Over the years I have received compliments over my plants when selling them – how strong and green they are, not all spindly. And I tell my customers “I don’t use grow lights, so the plants are stronger”. And that is key…they are naturally hardened off because of not using lights or heat. When you grow inside under lights you must back off the lights and then get them ready for the outdoors, taking them out in the day, and coming back in at night for a while.

Where if doing it in an unheated greenhouse, they are protected to a point by the walls. If a deep freeze is slated, the simple use of frost fabric over your trays will save the day. We have done this a number of times, and not lost anything, even when we had minus freezing temps. With it being used inside, it doesn’t get dirty, or blown away, and can be reused many times.

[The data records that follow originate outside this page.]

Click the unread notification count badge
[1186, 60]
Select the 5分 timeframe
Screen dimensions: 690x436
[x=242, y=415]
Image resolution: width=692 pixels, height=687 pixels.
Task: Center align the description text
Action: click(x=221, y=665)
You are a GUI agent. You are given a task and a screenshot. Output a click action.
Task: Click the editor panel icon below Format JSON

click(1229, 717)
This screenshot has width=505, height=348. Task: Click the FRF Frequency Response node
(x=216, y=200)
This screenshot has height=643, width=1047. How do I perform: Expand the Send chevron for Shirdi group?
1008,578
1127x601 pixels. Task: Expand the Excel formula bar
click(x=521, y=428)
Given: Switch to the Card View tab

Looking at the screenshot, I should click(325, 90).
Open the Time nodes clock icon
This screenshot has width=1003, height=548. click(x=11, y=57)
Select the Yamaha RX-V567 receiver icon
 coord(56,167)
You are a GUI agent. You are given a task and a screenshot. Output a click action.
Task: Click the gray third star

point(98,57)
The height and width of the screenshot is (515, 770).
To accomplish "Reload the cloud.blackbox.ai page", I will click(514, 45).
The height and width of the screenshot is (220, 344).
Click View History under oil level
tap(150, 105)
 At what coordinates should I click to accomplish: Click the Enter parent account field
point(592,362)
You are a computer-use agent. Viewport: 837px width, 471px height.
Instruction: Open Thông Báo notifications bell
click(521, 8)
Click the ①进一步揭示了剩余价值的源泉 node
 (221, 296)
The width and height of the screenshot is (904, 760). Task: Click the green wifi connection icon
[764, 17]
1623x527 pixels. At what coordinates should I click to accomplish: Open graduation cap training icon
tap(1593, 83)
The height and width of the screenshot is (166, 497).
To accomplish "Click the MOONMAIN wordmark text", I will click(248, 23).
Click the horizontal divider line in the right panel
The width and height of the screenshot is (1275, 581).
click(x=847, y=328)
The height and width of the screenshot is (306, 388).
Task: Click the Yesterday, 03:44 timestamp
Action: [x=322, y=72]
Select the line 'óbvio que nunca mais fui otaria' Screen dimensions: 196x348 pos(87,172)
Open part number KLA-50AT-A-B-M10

Now then, how do you know when to plant? Well, consult your seeds! Read when it says to plant “Plant indoors 6 weeks before last frost” might be one, or “plant indoors 3 weeks before last frost”. If you know April 30th is your last frost, then go back “x” weeks. A tomato plant might call for being seeded than in 2nd week of March.

No, I am not kidding: Your seed packets and last frost date are all you really need to use. If they don’t contain that, or you swapped seeds, just Google it!

Suddenly life isn’t so rushed in January and you can breathe a bit easier. Take that time to clean your greenhouse or garden shed instead. Or to sit inside and ponder life. Enjoy the quiet that winter offers. And save money on supplies, and electricity.

And what really confirmed it was the year I grew seeds that a seed company sent me to test, and then report my results back. I was sent seeds later in the season and I nearly panicked. They had sent tomato seeds as part of it. It was already mid April! Yet, I seeded them. And I picked ripe tomatoes on the same week as the seeds I started in February! The plants did what they need to do – get big quickly to reproduce.

Go buy seeds now, for spring will come soon. Start planning what you want to grow, and where you will plant it. And enjoy the quiet before it gets busy, all day long.